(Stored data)
-=-=-=-=-

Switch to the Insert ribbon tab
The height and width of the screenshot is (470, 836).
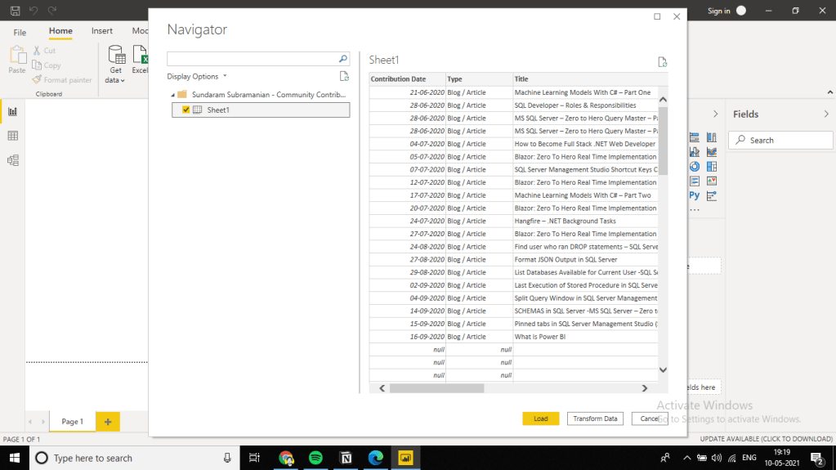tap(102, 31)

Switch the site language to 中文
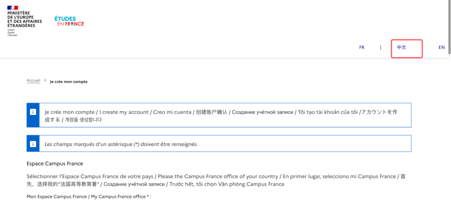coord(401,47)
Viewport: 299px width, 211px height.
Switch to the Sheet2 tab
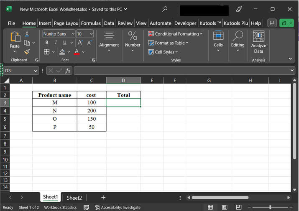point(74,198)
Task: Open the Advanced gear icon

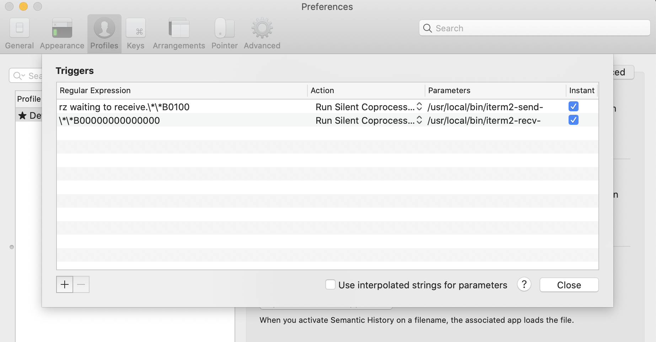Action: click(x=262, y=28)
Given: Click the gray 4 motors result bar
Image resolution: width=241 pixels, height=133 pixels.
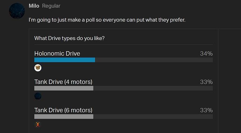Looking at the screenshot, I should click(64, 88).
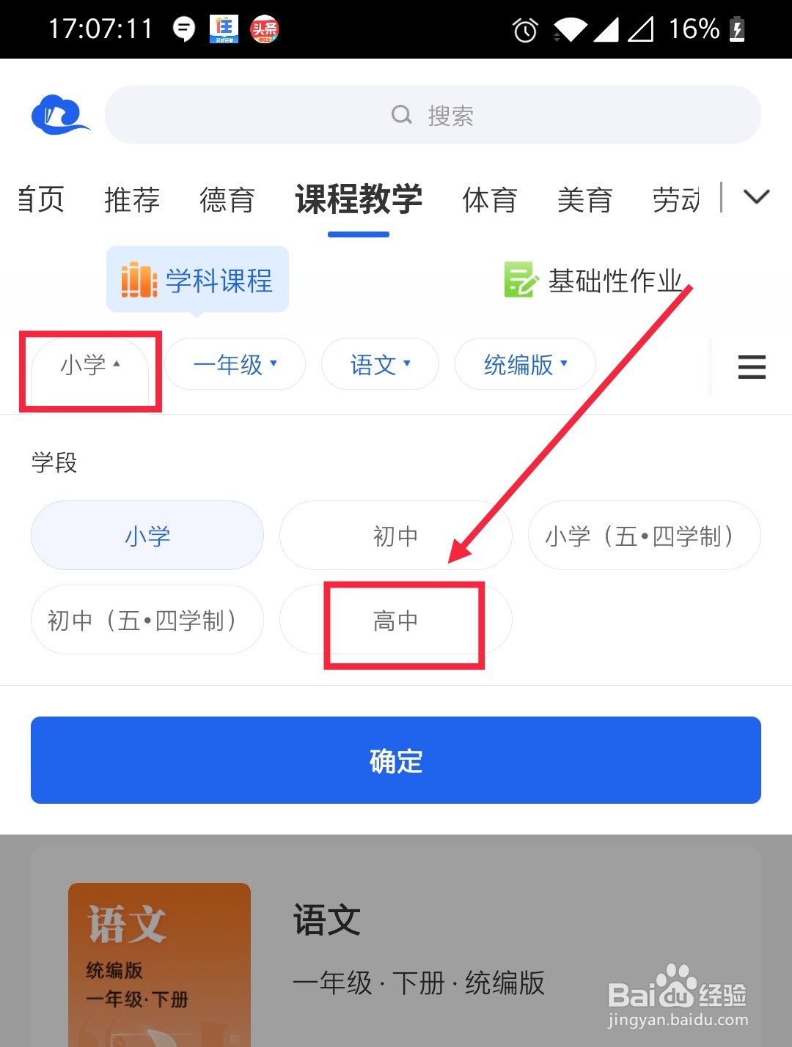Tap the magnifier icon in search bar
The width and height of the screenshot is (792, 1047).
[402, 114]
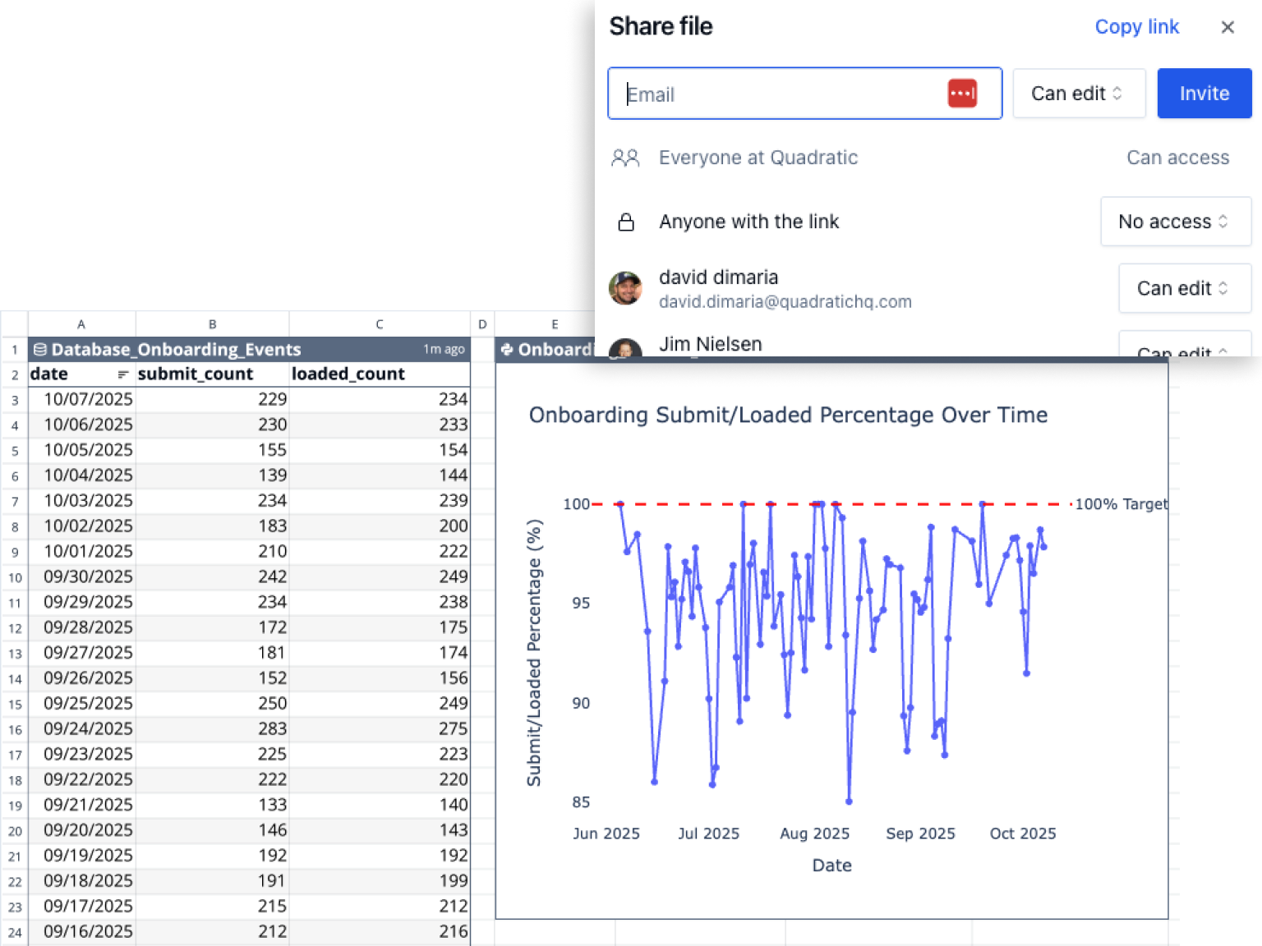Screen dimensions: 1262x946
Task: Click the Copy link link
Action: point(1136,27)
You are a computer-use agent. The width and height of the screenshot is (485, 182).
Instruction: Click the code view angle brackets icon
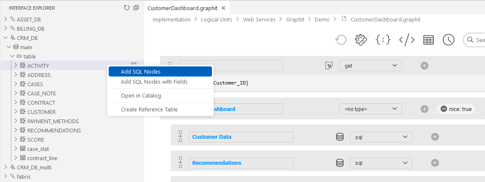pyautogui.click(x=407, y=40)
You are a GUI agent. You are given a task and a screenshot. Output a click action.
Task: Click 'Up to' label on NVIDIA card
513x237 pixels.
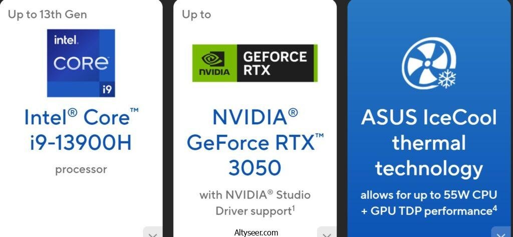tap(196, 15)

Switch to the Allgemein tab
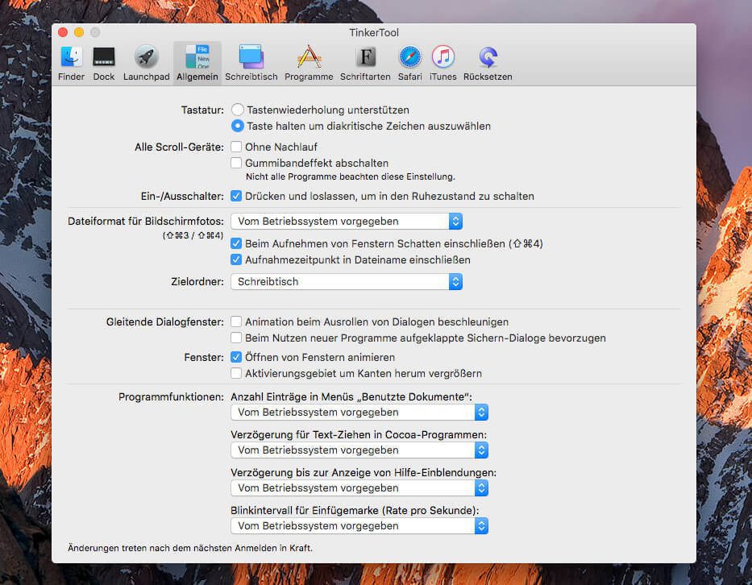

-=-=-=-=-

__Directions for this task__. Make an exact copy of only those lines that run from the line with "Task: Click 'Up to' label on NVIDIA card" through the end of the records, excluding pictures.

__Output of the task__.
Task: Click 'Up to' label on NVIDIA card
513x237 pixels.
tap(196, 15)

Switch to the Allgemein tab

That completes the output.